*WHAT IS ASKED*
a) From the ReasoningAnswerTokenLengthFilter documentation below, list the names of every keyword argument passed to FileStorage in its usage code.
b) In the operator documentation below, revise the passage from "pl.forward()🧾 Default Output" up to and including "the max_answer_token_length limit.", substituting "records" for "rows".

*DOCUMENT SEGMENT*
■ ■ ■ ■ ■ ■ ■

ReasoningAnswerTokenLengthFilter
About 279 wordsLess than 1 minute
2025-10-09
📘 Overview
The ReasoningAnswerTokenLengthFilter is an operator designed to filter out answers that exceed a specified token length limit. It uses a tokenizer to count the number of tokens in a given answer string and retains only those entries that are within the configured maximum length.
__init__ function
def __init__(self,
max_answer_token_length: int = 8192,
tokenizer_dir: str = "Qwen/Qwen2.5-0.5B-Instruct")| Parameter | Type | Default | Description |
|---|---|---|---|
| max_answer_token_length | int | 8192 | The maximum number of tokens allowed for an answer. |
| tokenizer_dir | str | "Qwen/Qwen2.5-0.5B-Instruct" | The directory path or model name for the tokenizer. |
Prompt Template Descriptions
run function
def run(self,
storage: DataFlowStorage,
input_key: str = "generated_cot")| Parameter | Type | Default | Description |
|---|---|---|---|
| storage | DataFlowStorage | Required | The DataFlowStorage instance used for reading and writing data. |
| input_key | str | "generated_cot" | The name of the input column containing the answers to be filtered. |
🧠 Example Usage
from dataflow.operators.reasoning import ReasoningAnswerTokenLengthFilter
from dataflow.utils.storage import FileStorage
from dataflow.core import LLMServingABC
class ReasoningAnswerTokenLengthFilterTest():
def __init__(self, llm_serving: LLMServingABC = None):
self.storage = FileStorage(
first_entry_file_name="example.json",
cache_path="./cache_local",
file_name_prefix="dataflow_cache_step",
cache_type="jsonl",
)
self.operator = ReasoningAnswerTokenLengthFilter(
max_answer_token_length=8192,
tokenizer_dir="Qwen/Qwen2.5-0.5B-Instruct"
)
def forward(self):
self.operator.run(
storage = self.storage.step(),
input_key="output"
)
if __name__ == "__main__":
pl = ReasoningAnswerTokenLengthFilterTest()
pl.forward()🧾 Default Output Format (Output Format)
This operator is a filter that does not change the column structure of the data. The output data format is exactly the same as the input, but only includes rows where the token length in the input_key column meets the max_answer_token_length limit.
| Field | Type | Description |
|---|---|---|
| ... (Original input fields) | ... | All original fields from the input data will be preserved. |
Column specified by input_key | str | Answer text that has passed length validation and meets the criteria. |

■ ■ ■ ■ ■ ■ ■

*EXCERPTED RECORDS*
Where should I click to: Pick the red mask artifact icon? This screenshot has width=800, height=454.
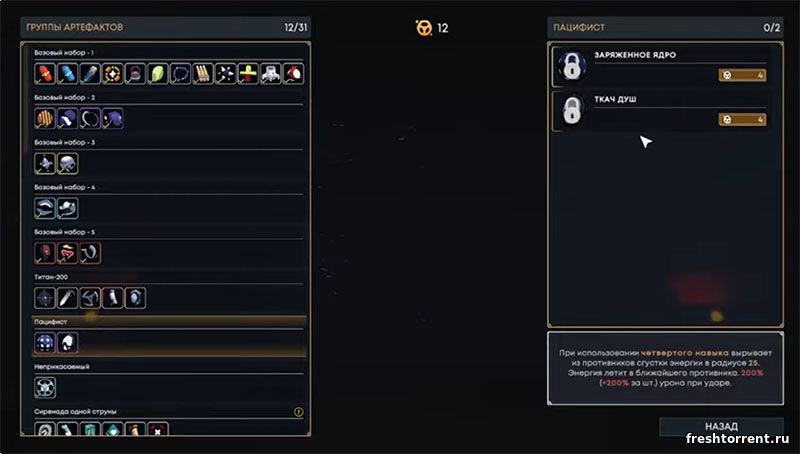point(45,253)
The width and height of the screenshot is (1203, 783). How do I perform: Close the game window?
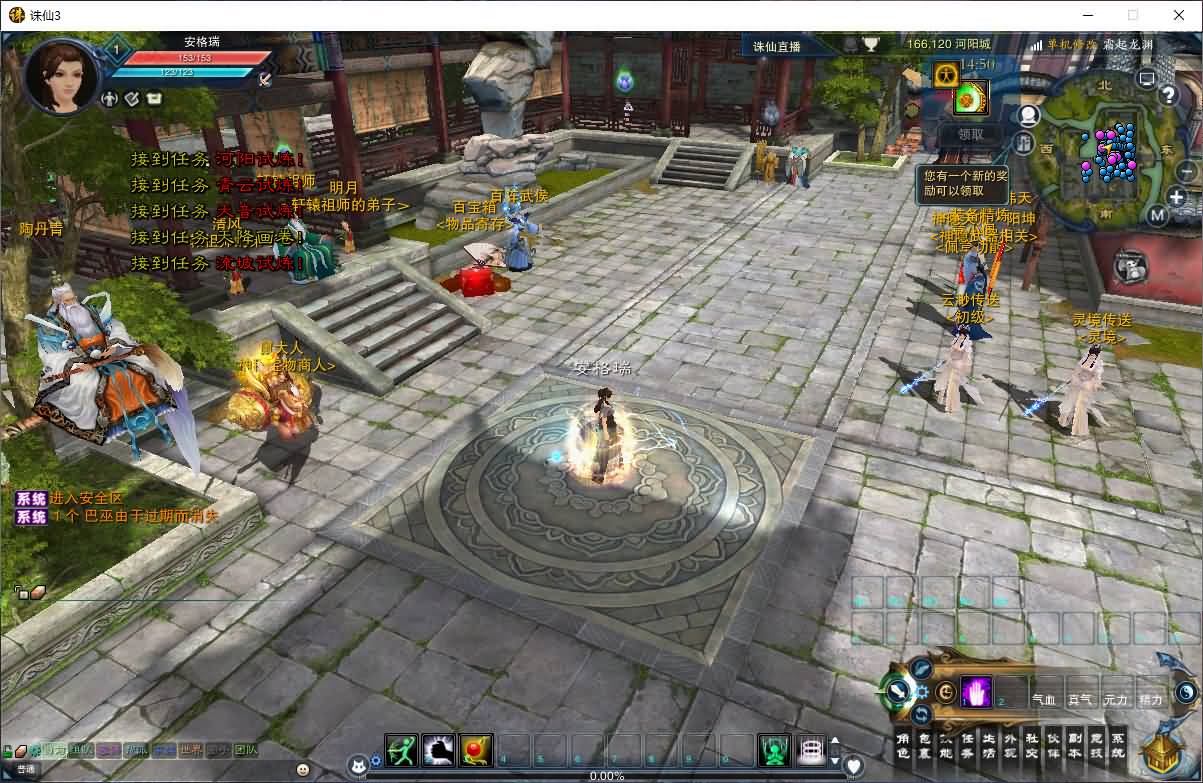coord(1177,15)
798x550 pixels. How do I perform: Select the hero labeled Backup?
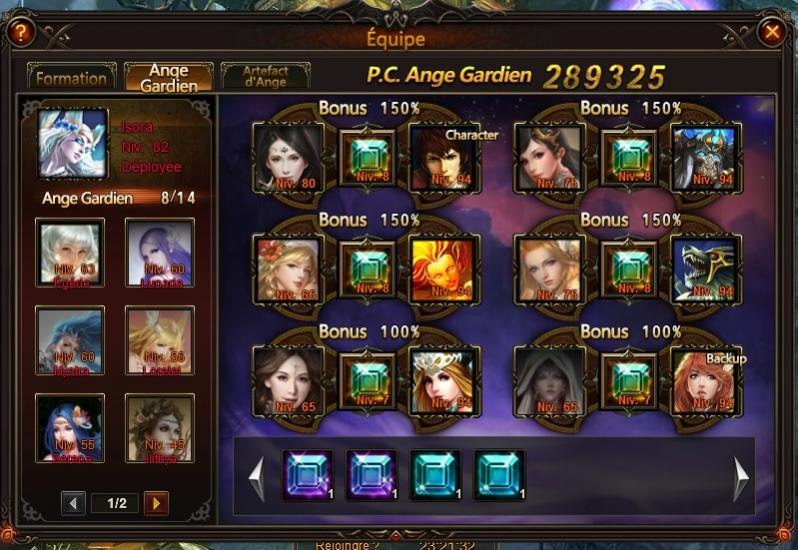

■ ■ ■ ■ ■ ■ ■

*OUTPUTS FOR THE TASKS*
a) first_entry_file_name, cache_path, file_name_prefix, cache_type

b)
pl.forward()🧾 Default Output Format (Output Format)
This operator is a filter that does not change the column structure of the data. The output data format is exactly the same as the input, but only includes records where the token length in the input_key column meets the max_answer_token_length limit.